> [Exercise objective] Look through the data below for the line with "Click the vertical" and the line with "Open the light", then output those two and all lines in between, exactly as written.
Start of Data for review
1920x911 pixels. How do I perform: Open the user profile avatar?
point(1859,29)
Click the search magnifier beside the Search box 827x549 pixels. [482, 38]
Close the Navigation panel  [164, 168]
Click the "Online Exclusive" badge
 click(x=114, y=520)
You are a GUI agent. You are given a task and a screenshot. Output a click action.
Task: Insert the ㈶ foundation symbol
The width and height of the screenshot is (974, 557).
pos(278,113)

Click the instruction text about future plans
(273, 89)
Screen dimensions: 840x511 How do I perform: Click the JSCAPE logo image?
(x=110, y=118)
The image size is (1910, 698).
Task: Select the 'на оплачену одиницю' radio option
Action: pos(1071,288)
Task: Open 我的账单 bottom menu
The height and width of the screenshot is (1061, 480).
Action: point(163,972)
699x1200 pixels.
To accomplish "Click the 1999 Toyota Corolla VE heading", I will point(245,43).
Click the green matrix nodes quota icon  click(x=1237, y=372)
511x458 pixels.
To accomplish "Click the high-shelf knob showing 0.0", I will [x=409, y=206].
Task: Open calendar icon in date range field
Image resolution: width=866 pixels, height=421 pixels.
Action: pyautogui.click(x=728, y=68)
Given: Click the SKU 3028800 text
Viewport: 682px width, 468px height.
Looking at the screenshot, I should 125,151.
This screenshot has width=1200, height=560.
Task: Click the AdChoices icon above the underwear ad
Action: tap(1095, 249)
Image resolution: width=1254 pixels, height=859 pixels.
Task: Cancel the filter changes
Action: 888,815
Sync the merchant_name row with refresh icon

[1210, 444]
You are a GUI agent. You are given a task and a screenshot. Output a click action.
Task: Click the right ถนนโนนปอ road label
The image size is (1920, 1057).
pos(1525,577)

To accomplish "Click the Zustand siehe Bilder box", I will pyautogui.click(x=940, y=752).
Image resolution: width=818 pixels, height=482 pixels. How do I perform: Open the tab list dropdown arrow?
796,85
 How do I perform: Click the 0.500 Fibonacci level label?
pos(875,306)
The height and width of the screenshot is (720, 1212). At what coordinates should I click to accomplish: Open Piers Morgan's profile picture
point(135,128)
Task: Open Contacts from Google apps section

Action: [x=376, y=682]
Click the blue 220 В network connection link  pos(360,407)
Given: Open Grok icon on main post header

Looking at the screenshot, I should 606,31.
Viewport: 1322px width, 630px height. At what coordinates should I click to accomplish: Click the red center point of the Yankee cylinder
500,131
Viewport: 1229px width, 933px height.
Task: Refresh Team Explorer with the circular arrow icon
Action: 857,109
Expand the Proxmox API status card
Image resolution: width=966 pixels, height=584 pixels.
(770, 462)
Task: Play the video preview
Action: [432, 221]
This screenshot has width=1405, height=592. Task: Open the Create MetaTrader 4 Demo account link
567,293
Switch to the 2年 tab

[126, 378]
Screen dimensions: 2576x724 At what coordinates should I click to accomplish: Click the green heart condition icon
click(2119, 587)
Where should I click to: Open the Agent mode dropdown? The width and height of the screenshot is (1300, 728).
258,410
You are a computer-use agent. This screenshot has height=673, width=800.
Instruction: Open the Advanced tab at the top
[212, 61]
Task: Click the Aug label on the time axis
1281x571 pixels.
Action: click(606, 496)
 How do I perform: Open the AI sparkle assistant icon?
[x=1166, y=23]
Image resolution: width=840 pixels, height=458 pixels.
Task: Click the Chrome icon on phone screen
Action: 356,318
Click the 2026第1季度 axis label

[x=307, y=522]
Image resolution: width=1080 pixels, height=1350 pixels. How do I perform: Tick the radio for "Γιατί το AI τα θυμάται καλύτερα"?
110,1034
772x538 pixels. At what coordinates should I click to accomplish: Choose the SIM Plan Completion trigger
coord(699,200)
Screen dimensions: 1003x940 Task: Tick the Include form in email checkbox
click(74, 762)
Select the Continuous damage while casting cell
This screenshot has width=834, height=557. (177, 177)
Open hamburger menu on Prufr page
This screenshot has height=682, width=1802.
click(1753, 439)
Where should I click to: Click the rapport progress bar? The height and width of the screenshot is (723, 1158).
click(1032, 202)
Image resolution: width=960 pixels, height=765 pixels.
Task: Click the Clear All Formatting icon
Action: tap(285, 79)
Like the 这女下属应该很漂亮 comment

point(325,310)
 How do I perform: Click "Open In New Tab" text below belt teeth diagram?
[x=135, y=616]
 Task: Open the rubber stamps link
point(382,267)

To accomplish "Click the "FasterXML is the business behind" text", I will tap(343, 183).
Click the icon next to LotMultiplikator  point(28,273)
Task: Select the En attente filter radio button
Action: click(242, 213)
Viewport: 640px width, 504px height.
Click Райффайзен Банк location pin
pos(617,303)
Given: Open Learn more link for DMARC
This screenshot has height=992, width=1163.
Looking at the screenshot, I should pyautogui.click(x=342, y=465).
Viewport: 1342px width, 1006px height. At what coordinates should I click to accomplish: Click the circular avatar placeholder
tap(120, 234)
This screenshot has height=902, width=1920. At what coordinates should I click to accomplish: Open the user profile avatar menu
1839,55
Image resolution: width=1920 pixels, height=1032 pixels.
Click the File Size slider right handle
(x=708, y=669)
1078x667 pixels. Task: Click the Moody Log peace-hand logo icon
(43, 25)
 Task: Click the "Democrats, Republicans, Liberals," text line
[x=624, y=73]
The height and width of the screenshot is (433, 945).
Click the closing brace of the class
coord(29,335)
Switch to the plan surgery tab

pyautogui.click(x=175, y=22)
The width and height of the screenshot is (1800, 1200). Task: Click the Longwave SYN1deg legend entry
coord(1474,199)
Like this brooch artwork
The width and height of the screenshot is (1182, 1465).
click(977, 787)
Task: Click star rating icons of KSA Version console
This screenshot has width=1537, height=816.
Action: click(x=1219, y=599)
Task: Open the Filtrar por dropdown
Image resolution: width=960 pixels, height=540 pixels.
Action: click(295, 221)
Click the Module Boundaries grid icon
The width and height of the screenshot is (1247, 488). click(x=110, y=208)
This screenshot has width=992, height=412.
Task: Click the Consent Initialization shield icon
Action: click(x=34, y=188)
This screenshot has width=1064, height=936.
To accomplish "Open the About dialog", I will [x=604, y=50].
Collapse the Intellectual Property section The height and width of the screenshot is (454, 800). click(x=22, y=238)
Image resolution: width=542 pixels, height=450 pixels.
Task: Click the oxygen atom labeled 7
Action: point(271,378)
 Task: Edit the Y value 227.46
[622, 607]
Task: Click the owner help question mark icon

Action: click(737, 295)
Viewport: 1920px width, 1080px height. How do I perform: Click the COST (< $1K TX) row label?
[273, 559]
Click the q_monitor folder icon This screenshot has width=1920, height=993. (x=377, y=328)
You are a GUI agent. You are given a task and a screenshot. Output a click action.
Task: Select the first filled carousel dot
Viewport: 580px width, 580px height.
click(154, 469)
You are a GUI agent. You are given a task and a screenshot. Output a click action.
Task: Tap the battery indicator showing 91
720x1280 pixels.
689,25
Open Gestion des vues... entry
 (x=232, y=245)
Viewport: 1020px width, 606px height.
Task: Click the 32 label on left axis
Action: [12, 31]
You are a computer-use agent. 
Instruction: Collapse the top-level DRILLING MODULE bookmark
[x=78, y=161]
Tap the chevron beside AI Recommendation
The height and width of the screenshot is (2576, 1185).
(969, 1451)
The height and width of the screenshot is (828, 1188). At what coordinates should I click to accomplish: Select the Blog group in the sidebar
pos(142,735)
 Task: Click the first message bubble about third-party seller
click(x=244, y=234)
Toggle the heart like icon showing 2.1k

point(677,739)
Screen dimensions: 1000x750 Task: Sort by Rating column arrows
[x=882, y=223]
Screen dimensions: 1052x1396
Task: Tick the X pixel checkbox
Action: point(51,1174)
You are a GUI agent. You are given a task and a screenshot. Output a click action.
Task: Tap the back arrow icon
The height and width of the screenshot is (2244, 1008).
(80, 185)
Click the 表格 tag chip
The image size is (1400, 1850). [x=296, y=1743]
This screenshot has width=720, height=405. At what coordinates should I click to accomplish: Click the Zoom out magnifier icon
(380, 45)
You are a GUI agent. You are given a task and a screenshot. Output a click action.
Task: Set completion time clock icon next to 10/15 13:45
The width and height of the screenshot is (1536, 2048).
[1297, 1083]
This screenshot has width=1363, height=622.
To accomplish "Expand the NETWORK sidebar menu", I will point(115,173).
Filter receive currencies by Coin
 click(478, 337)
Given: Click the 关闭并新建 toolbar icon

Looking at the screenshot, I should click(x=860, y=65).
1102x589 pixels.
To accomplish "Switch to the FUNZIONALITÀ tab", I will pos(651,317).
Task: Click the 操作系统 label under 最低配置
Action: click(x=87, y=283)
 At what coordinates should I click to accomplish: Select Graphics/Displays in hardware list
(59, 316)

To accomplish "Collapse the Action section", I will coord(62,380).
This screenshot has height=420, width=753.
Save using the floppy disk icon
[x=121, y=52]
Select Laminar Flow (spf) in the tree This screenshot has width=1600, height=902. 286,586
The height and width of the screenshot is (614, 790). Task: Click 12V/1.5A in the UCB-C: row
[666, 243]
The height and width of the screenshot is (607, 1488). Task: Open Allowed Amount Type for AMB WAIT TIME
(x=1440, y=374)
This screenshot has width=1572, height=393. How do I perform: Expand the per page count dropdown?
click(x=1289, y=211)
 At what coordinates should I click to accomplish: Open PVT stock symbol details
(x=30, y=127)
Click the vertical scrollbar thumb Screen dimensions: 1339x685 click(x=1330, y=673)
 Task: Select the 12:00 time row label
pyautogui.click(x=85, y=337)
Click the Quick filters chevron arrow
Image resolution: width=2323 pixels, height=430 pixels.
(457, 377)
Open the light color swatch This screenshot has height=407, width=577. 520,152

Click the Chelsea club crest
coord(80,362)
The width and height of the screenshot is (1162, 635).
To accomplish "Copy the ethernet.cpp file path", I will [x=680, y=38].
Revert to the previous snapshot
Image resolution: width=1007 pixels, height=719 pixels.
End of Data for review
> [Result of the task]
Click the vertical scrollbar thumb Screen dimensions: 1339x685 click(x=1330, y=673)
 Task: Select the 12:00 time row label
pyautogui.click(x=85, y=337)
Click the Quick filters chevron arrow
Image resolution: width=2323 pixels, height=430 pixels.
(457, 377)
Open the light color swatch This screenshot has height=407, width=577. 520,152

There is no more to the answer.